A 3 bedroom + loft / 4 bath townhome at Juniper Crest closed for $1,770,000. The unit sold new in 2004 for $1,025,000.
The three 2 bedroom + loft / 4 bath units at The Lodges that all came to the market within days of each other all closed, ranging from $1,170,000 to $1,250,000.
A 2 bedroom townhome at Courchevel closed for $735,000. Peak sale in 2006 was $540,000.
Favorite New Listing for the Period
The first broker I worked for in the 1980s (he’s still around) loved selling Mountain Shadows condos. He called them his “bread and butter” properties of Mammoth. There is a variety of smaller unit floor plans in the project and they are all good and efficient. It has been a popular project for owners looking for affordable value. Over the years it has been a well maintained project and home to many local residents both as owners and renters. Today they typically make very good STR properties. So here is a 1 bedroom + loft / 2 full bath condo that has great solar exposure and easy access and parking near the entrance to the project. The property features an updated kitchen and bar, a pellet burning insert in the fireplace for cost effective heating and no additional fireplace expense to the buyer. Great windows in each room with lots of natural light. Sold unfurnished but absolutely ready to move in to. Check out the video tour.
Listed at $499,000
Other Real Estate News
Airbnb continues to have profound influence on the STR industry as a whole and in Mammoth Lakes. The now publicly held company recently released their 2021 first quarter (Q1) financial report and with it is some fascinating information. And one
AirDNA recently released an “Outlook Report” for the STR industry and it has some great information. The past two years have been a wild ride for the industry but all of the forward booking information from both Airbnb and VRBO helps provide data for an incredible recovery. Here are some of the highlights.
• 2019 was a record year for the STR industry. Then Covid hit. But 2021 will now exceed 2019. In the first quarter (Q1) of 2021 the U.S. bookings hit impressive new levels each month. The demand for nights in April of 2021 exceeded any level of 2019. AirDNA states that the April milestone “marks the end of the recovery and the beginning of the next phase of expansion for the U.S. STR industry.”

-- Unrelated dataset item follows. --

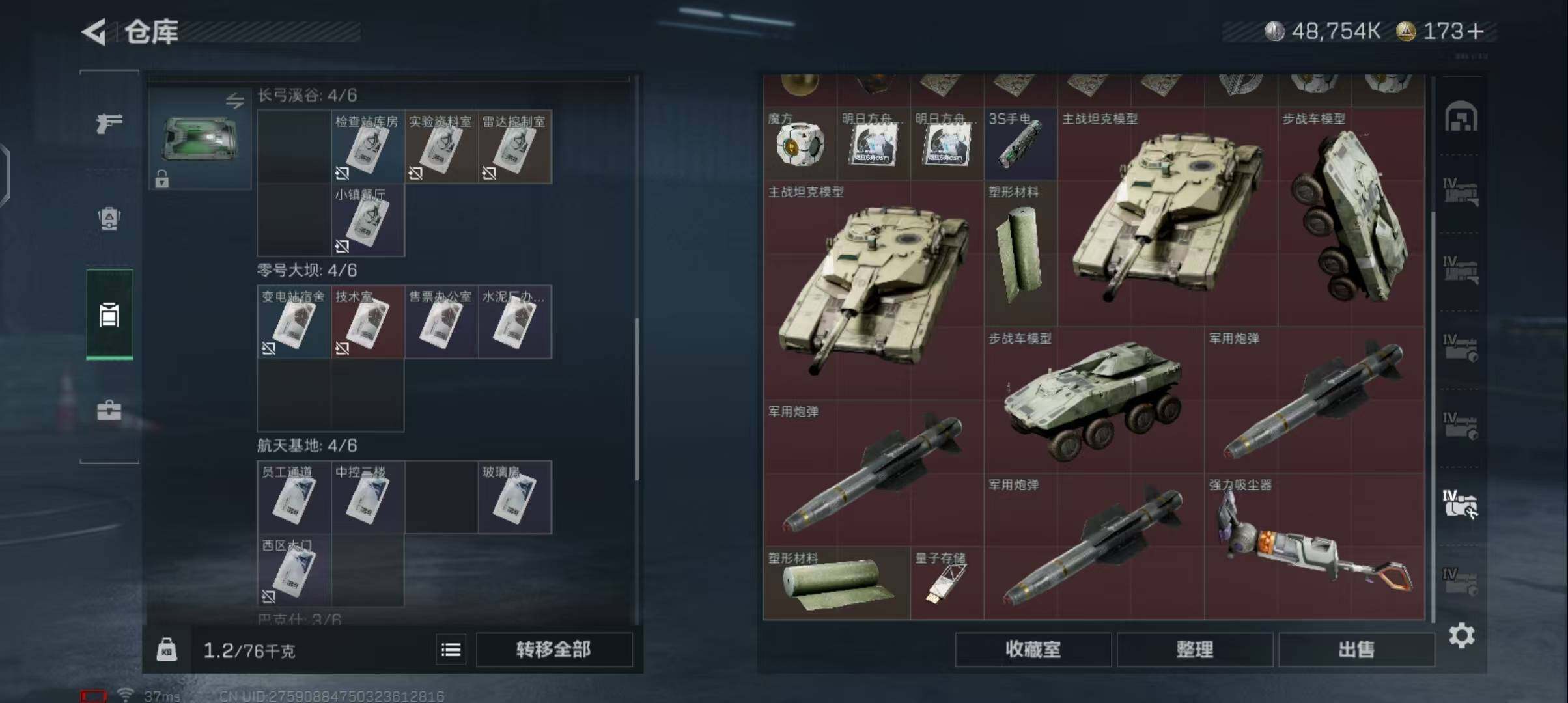Open the settings gear at bottom right
Screen dimensions: 1568x703
coord(1462,635)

• Demand is surging in small-town and destination markets. In April 2021 the demand in rural markets is up 67% from 2019. There was 25% more demand in destination/resort markets including mountain/lake areas from 2019. But AirDNA expects that the demand in 2022 may shift back to urban areas and will return to 2019 levels by 2023.

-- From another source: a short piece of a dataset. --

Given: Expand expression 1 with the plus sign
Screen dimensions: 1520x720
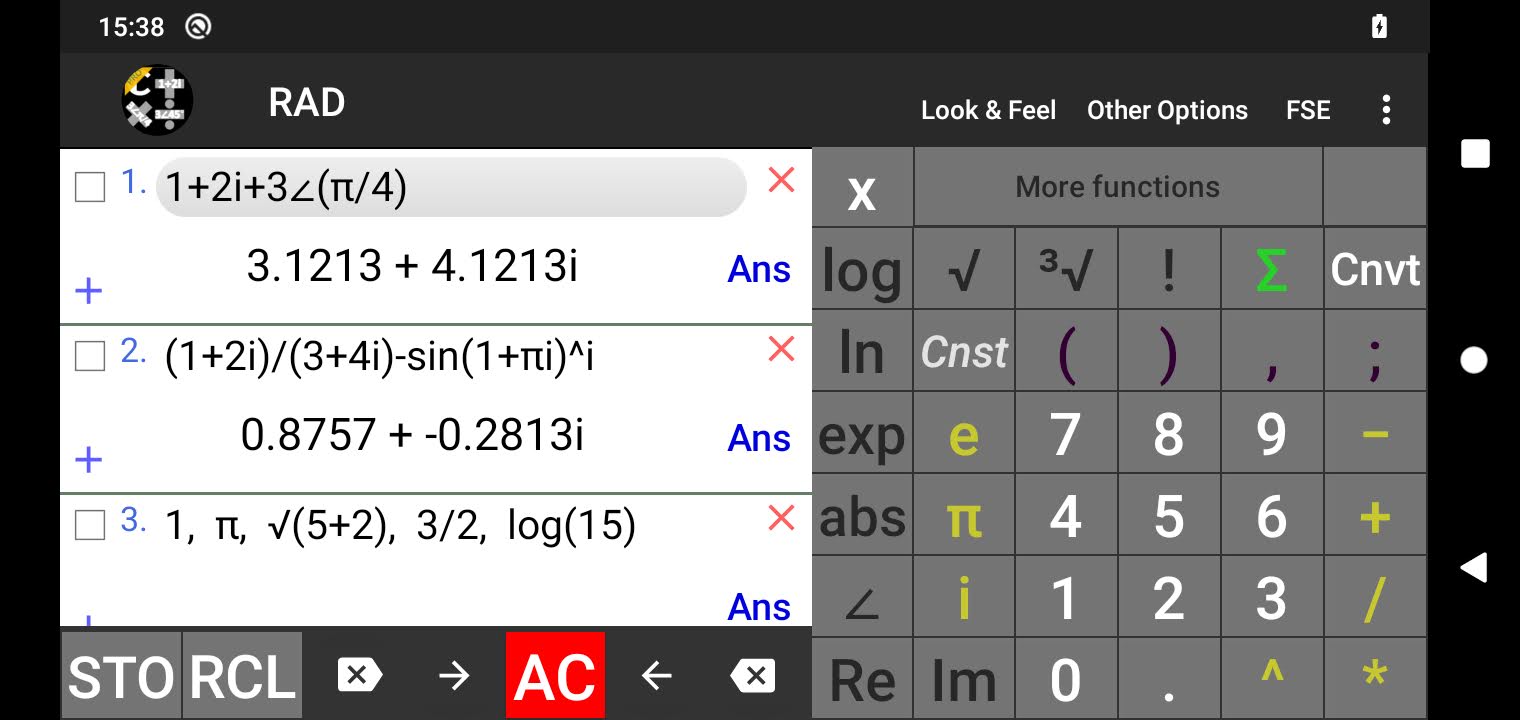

• While historic trends show units typically become more available with demand, the destination/resort market recently bucked this trend. Availability actually declined as many owners preferred to use their properties themselves.

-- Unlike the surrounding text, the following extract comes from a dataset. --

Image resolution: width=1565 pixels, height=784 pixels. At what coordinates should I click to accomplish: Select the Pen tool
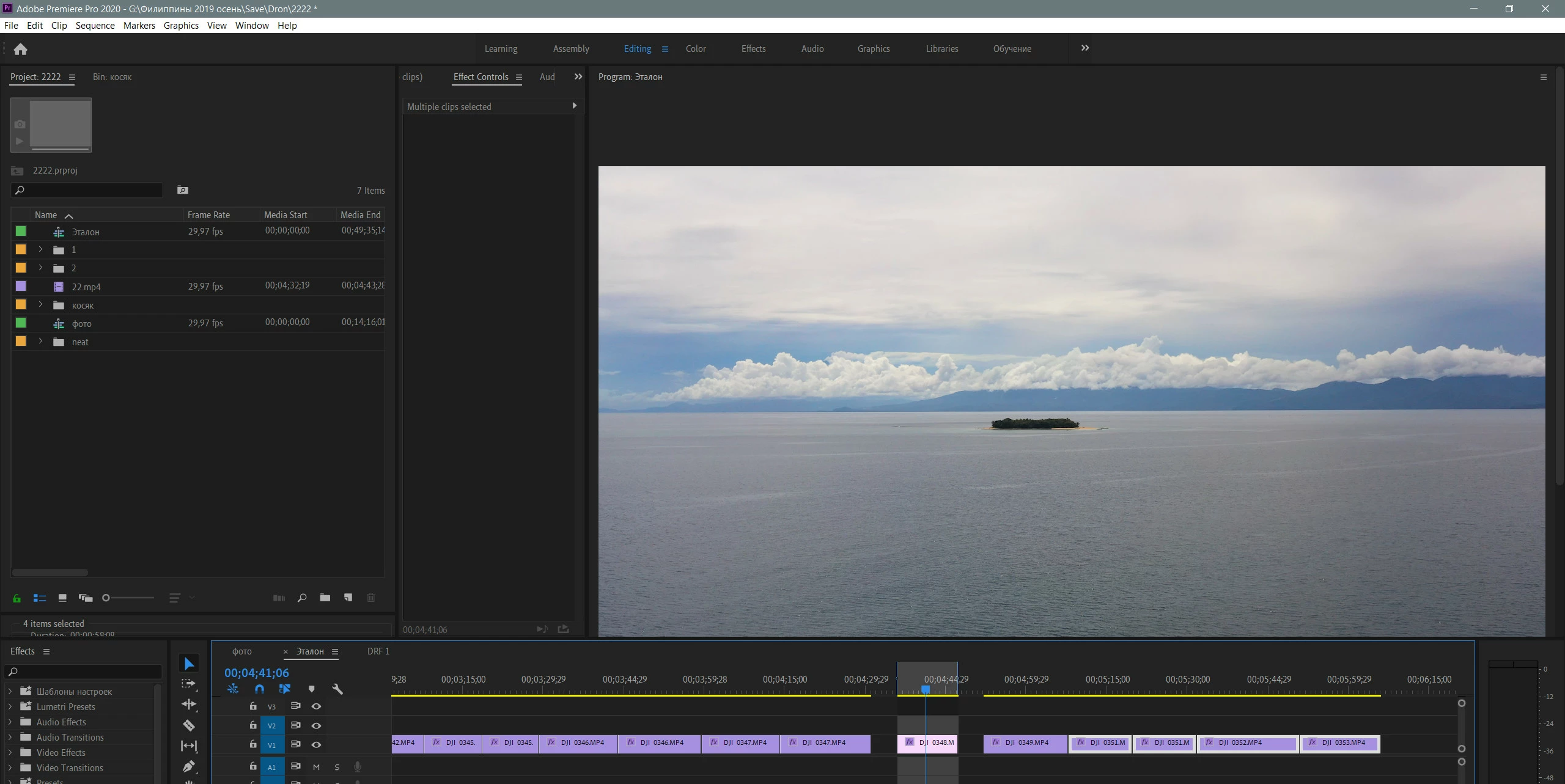click(x=189, y=766)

• In the past year, 24% of Airbnb bookings were longer term stays (more than 28 days). This was up from 14% in 2019. This was driven by the remote work opportunity (“digital nomads”). While the remote work opportunity may dissipate for many, AirDNA expect this lifestyle and longer term stay trend to continue.
• In the past year there was a clear trend in the destination markets for larger homes (boy, have we seen this in Mammoth!). This trend helped grow the average daily rate (ADR) for rentals across the industry. A shift back to urban (and smaller) rentals may decrease the ADR in the future. But total revenues are expected to increase by 42% in the next four years.
• Even though Airbnb and VRBO have added close to 52,000 new units to their platforms, the demand is exceeding the supply. Rentals in the summer of 2021 will be in short supply. Demand in mountain destination resorts is up 44% from 2019.
• A “new normal” of travel has been established. The STR industry has actually benefited from the pandemic –– consumer trust and sentiment has strengthened. The STR industry will continue to professionalize and expand its share of the total lodging spend. Airbnb and VRBO’s competition in the STR industry should intensify.
Thanks for reading! Please stay healthy.
** Closed sale data is compiled from in-house files and public records.